Sebagian mewajibkan berdasarkan hadits ini.
Dan jumhur menganggapnya sunnah, karena tidak disebutkan dalam ayat, dan tidak juga para shahabat yg mempraktekan wudlu Nabi shallallahu ‘alaihi wasallam menyebutkannya.
Dan ini yang rajih.
===============
47 - وَعَنْ طَلْحَةَ بْنِ مُصَرِّفٍ عَنْ أَبِيهِ
عَنْ جَدِّهِ - رَضِيَ اللَّهُ عَنْهُ - قَالَ: «رَأَيْت رَسُولَ اللَّهِ - صَلَّى
اللَّهُ عَلَيْهِ وَسَلَّمَ - يَفْصِلُ بَيْنَ الْمَضْمَضَةِ وَالِاسْتِنْشَاقِ» .
أَخْرَجَهُ أَبُو دَاوُد، بِإِسْنَادٍ ضَعِيفٍ
47. Dari Thalhah bin Musharrif dari ayahnya dari kakeknya ia berkata, aku melihat Rasulullah memisahkan antara kumur-kumur dan isitinsyaq (memasukkan air ke dalam hidung). (HR. Abu Daud dengan sanad dhaif)
[Dhaif: Dhaif Abu Daud
139]
ـــــــــــــــــــــــــــــ
[سبل
السلام]
Biografi Perawi
Thalhah, yaitu Abu Muhammad – atau Abu Abdullah – Thalhah bin
Musharrif.

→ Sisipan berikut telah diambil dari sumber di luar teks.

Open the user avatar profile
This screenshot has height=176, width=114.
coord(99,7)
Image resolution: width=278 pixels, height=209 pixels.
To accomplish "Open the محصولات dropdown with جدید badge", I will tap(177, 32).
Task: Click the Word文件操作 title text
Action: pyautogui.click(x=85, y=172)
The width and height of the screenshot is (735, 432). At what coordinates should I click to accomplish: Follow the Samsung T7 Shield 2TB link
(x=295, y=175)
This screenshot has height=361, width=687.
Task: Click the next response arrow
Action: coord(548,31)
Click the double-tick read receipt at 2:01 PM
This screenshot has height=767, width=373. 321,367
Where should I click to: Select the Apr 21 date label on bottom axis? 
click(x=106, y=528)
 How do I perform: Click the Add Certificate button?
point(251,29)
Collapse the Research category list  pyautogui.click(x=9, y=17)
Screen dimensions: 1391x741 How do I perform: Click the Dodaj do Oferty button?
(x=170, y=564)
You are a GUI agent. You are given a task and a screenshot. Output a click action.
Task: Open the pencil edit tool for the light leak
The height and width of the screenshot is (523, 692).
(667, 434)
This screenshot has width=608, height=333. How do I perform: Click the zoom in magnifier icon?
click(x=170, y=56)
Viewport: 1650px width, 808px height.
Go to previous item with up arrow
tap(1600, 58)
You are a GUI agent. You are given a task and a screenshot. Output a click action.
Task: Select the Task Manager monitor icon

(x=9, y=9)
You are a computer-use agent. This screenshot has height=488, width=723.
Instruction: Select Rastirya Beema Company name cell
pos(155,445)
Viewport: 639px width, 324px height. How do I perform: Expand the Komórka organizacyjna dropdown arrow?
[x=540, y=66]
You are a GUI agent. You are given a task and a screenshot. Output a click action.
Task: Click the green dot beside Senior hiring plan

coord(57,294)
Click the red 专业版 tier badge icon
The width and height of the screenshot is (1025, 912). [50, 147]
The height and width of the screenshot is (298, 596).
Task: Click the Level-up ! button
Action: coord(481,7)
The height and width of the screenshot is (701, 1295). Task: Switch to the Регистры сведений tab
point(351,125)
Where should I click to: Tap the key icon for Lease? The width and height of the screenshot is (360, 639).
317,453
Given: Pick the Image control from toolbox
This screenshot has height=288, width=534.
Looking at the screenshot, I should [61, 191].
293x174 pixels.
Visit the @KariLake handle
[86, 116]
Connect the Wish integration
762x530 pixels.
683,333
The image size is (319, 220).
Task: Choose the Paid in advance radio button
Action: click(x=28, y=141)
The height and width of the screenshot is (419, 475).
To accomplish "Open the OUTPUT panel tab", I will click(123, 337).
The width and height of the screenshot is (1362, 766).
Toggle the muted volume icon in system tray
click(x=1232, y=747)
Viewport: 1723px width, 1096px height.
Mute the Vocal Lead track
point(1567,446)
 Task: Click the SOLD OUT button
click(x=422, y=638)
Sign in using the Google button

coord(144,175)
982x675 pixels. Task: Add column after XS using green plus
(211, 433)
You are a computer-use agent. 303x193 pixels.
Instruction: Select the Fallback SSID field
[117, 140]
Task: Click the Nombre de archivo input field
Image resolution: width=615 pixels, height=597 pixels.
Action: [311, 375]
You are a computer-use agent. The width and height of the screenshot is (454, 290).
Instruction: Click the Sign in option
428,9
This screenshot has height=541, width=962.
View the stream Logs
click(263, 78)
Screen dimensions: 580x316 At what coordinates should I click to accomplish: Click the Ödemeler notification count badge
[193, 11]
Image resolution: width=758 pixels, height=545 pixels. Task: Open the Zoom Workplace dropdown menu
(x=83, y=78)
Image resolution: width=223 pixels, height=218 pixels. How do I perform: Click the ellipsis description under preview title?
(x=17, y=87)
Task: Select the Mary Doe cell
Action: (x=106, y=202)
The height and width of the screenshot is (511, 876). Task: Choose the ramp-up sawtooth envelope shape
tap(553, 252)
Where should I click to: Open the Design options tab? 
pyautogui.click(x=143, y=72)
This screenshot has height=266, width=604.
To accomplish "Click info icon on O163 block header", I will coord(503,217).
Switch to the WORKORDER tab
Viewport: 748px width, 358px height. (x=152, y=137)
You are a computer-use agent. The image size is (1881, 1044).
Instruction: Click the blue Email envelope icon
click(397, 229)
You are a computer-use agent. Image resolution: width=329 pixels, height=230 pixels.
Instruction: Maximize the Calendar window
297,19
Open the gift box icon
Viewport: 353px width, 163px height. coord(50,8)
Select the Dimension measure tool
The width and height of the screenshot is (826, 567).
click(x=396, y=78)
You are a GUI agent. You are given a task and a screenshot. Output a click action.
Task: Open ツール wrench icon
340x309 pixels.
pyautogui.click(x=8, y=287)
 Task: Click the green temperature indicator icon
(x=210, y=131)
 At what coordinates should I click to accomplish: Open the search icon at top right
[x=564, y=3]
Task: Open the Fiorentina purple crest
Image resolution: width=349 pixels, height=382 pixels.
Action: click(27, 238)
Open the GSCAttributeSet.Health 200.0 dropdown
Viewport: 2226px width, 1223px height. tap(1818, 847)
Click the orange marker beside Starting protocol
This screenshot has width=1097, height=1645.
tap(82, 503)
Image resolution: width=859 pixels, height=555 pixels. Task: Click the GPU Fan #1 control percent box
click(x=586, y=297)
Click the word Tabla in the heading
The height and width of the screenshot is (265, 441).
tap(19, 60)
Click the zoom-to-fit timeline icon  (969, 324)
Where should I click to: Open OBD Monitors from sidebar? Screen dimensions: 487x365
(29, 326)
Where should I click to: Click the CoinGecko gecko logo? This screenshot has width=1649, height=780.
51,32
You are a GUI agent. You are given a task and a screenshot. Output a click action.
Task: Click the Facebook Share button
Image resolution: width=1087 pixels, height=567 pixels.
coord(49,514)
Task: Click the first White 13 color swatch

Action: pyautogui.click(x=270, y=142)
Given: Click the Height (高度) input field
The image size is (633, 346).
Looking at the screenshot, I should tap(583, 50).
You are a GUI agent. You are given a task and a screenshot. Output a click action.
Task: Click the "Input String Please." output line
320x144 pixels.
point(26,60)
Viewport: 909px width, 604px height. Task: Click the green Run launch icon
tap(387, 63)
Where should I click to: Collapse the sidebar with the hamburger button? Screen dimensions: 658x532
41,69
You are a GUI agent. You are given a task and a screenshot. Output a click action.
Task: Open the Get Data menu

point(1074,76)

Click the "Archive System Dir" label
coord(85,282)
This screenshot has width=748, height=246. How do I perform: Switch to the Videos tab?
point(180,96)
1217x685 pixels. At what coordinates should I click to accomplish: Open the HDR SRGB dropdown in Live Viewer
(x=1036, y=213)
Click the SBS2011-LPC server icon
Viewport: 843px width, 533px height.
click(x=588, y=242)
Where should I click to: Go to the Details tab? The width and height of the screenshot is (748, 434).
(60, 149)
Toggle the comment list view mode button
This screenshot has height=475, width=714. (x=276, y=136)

Ia adalah seorang tokoh dan pemuka dari kalangan tabi’in. Meninggal
dunia tahun 112 H.
Tafsir Hadits
Hadits ini dikeluarkan oleh Abu Daud dengan sanad lemah,
karena termasuk riwayat Laits bin Abi Sulaim, sedang ia dhaif. Imam An Nawawi
berkata, “para ulama telah sepakat mengenai kedhaifannya”, dan dikarenakan
Musharif yaitu ayah Thalhah majhul. Abu Daud berkata, “Saya mendengar
Ahmad berkata, ‘Ibnu Uyainah berdalih bahwa ia mengingkarinya dan berkata, Ada
apa dengan Thalhah bin Musharrif dari ayahnya dari kakeknya?’”
Hadits tersebut adalah dalil pemisahan antara kumur-kumur dan
memasukkan air ke dalam hidung, yaitu dengan mengambil untuk keduanya air yang
baru. Dan juga telah ditegaskan oleh hadits Ali dan Utsman, bahwa keduanya
memisahkan kumur-kumur dan memasukkan air ke dalam hidung, kemudian ia berkata,
“Demikian inilah kami melihat Rasulullah berwudhu.” Dikeluarkan oleh abu Ali
Ibnu Sakan dalam Shihah-nya. Dan pendapat ini yang dianut oleh jumhur.
Al Hadawiyah berpendapat bahwa yang sunnah adalah
mengumpulkan keduanya dengan satu cidukan, berdasarkan hadits yang diriwayatkan
Ibnu Majah dari hadits Ali :
«أَنَّهُ تَمَضْمَضَ فَاسْتَنْشَقَ ثَلَاثًا مِنْ
كَفٍّ وَاحِدَةٍ»
bahwa ia berkumur-kumur dan memasukkan air ke dalam hidungnya
dari satu cidukan. Dan juga dikeluarkan oleh Abu Daud.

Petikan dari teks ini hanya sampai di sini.